By Katherine Ponte, JD, MBA, CPRP
If you or someone you know is experiencing a mental health, suicide or substance use crisis or emotional distress, reach out 24/7 to the 988 Suicide and Crisis Lifeline (formerly known as the National Suicide Prevention Lifeline) by dialing or texting 988 or using chat services at suicidepreventionlifeline.org to connect to a trained crisis counselor. You can also get crisis text support via the Crisis Text Line by texting NAMI to 741741.
Suicide is a public health crisis.
Suicide rates rose 25% in the U.S. from 1999 to 2016. In 2018, nearly 50,000 people died by suicide, around 11 million seriously thought about it, about 3 million made a plan and over 1 million attempted suicide.
These numbers represent immeasurable tragic losses to human life, friends, family and society.
There is an urgent need to address the causes. Most suicide prevention programs focus on the now — the risk factors, which are essential. However, these programs should also focus on protective factors to have a longer lasting impact on those vulnerable to suicide.
Here are some of the primary risk factors for suicide, which may help us identify at-risk populations and individuals.
Previous attempt: The leading suicide risk factor is a prior suicide attempt.
Triggers: Thesecan include a wide range of significant events, especially relationship problems and unemployment. Additionally, a history of child abuse, including bullying or sexual abuse, traumatic brain injury, chronic pain and chronic health conditions may heighten suicide risk.
Mental illness: It is estimated that nearly 90% of people worldwide who die by suicide have a mental illness. However, only about half of people who die by suicide in the U.S. are actually diagnosed.
Substance abuse: People who are dependent on alcohol or use drugs have a 10–14 times greater suicide risk than the general population. This risk is even more significant when a there is a co-occurrence of substance use disordersand mental illness.
Impulsivity:One study found that more than 50% of suicide attempts were impulsive, which may explain in part why “up to 50% of people who attempt suicide make the decision to do so within minutes to an hour before they act.”
Access to firearms: a key suicide prevention measure is to reduce access to firearms, which can significantly increase suicide risk.
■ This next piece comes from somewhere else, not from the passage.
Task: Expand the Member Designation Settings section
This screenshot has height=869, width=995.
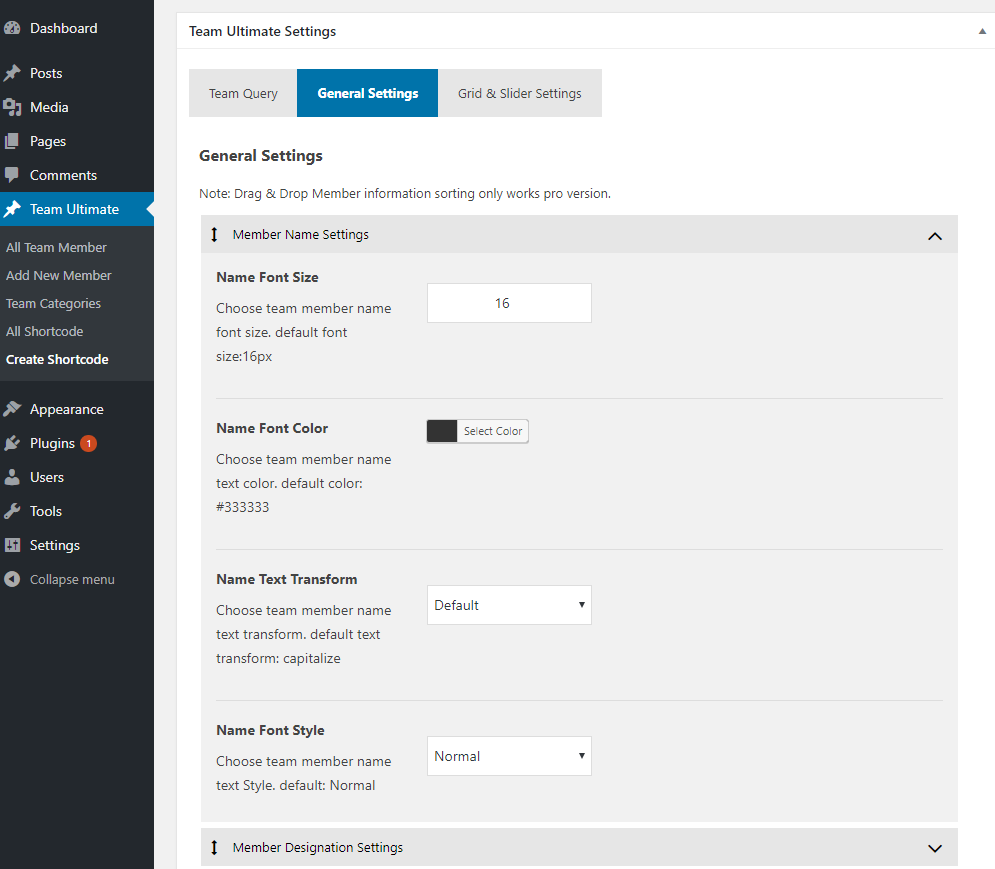Action: [x=934, y=848]
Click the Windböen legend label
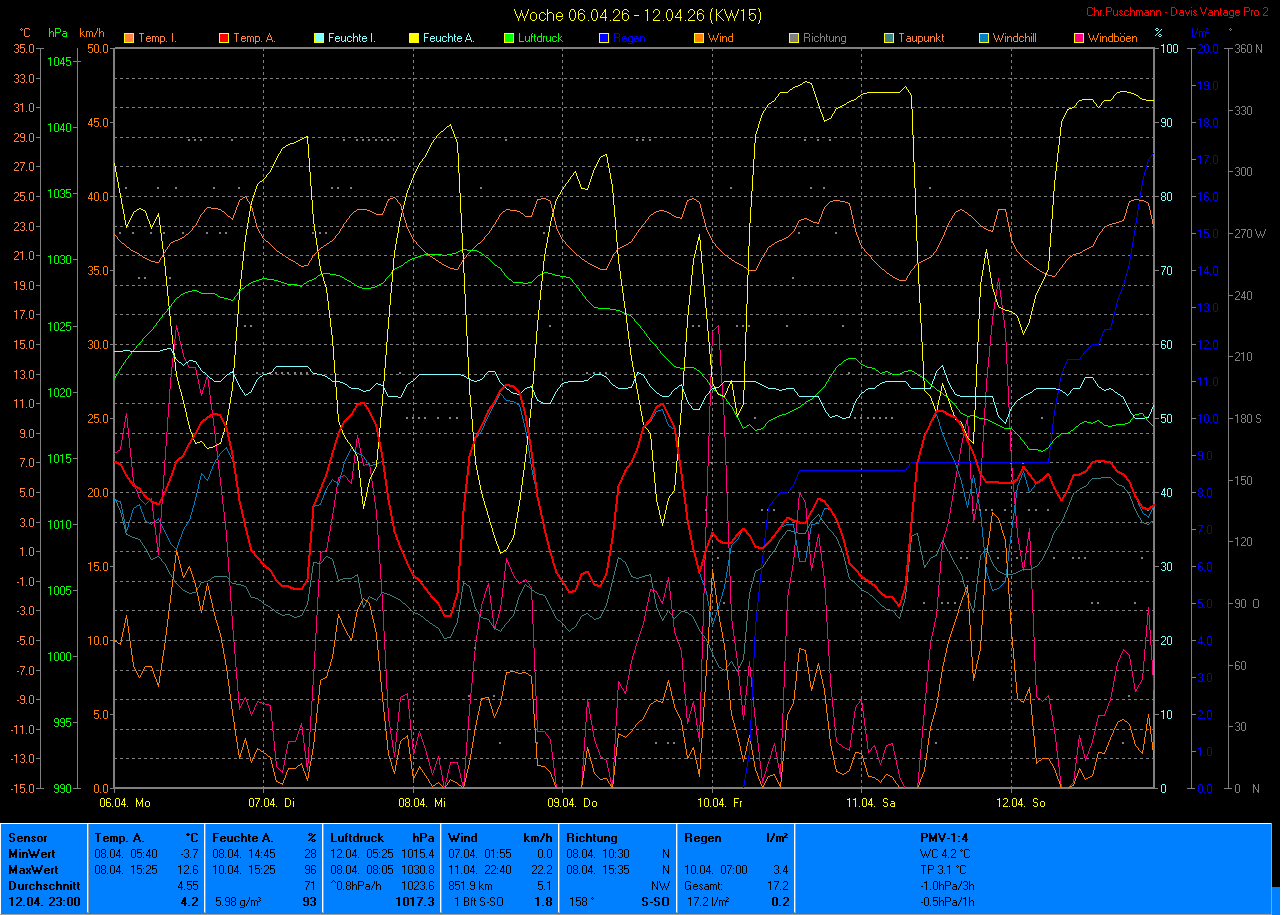The height and width of the screenshot is (915, 1284). pyautogui.click(x=1113, y=38)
Ethnicity/race: the highest rates across ages are among American Indian/Alaska Native and white populations.
Sexual orientation/gender identity: LGB youth are almost fivetimes as likely to have attempted suicide compared to heterosexual youth. Transgender adults are at even higher risk with 40% reporting a suicide attempt in their lifetime
A combination of therapy and medication can help address some of these risk factors. But we also need to think about how we can protect the most vulnerable in other ways.
We often take a “reactive” approach to suicide risk. We identify risk factors and watch for warning signs. But sometimes, by the time warning signs are visible to others, it’s too late. An additional approach that may increase our impact is to identify protective factors that can help shield individuals from becoming at-risk in the first place.
Each person has their own “reasons for living” and recognizing them can be life-saving. The Reasons for Living Scale identifies possible protective factors for suicide, including meaningful relationships with friends and family, survival instincts, excitement about future plans, and the belief that happiness is an important part of life. These protective factors can not only reduce suicide risk, they can be good for general well-being and foster happiness.
During my extended periods of suicidal ideation in my struggles with bipolar, I would often reflect on my reasons for living. I felt that a suicide attempt or death would hurt my family too much, and I would not want them to suffer. I imagined the reactions of my spouse who had stuck by me. I imagined how my parents would take it after lovingly raising me and always being there for me. I imagined them heartbroken and filled with inconsolable grief and blaming themselves. I even thought of my cat, Dude, who never left my side in my darkest moments.
I also feared death. I’d hear examples of suicide in the news and it would heighten my own thoughts, but I ultimately couldn’t go through with it. I was scared of dying and knew deep down I wanted to live.
As I moved towards recovery, I discovered that I did have reasons for living and recovery itself gave me even more. My overwhelming pain and suffering, hopelessness and self-stigma had blinded me to these reasons and possibilities. I finally reached a point where I no longer thought of suicide, but instead recognized all the good in my life.
I realized that I had caring and loving social support, which I learned to accept. While this may not be for everyone, I also — very skeptically at first — learned to have greater faith in a higher power to “take care” of the things I could not control and help me in times of need. As my condition improved, my hope grew. Hope bolstered my belief that I had a future worth living, which I had to seize day-by-day. It would be a future supported by my friends and family.
We need to start coming together and speaking to each other more. We need to nurture and develop protective factors, especially among those closest to us. We need to stop missing opportunities to save lives through more caring and loving action among and between each other.
We can help prevent suicide, but we have to do it together. Suicide is not only an individual tragedy, it is a collective tragedy, our tragedy.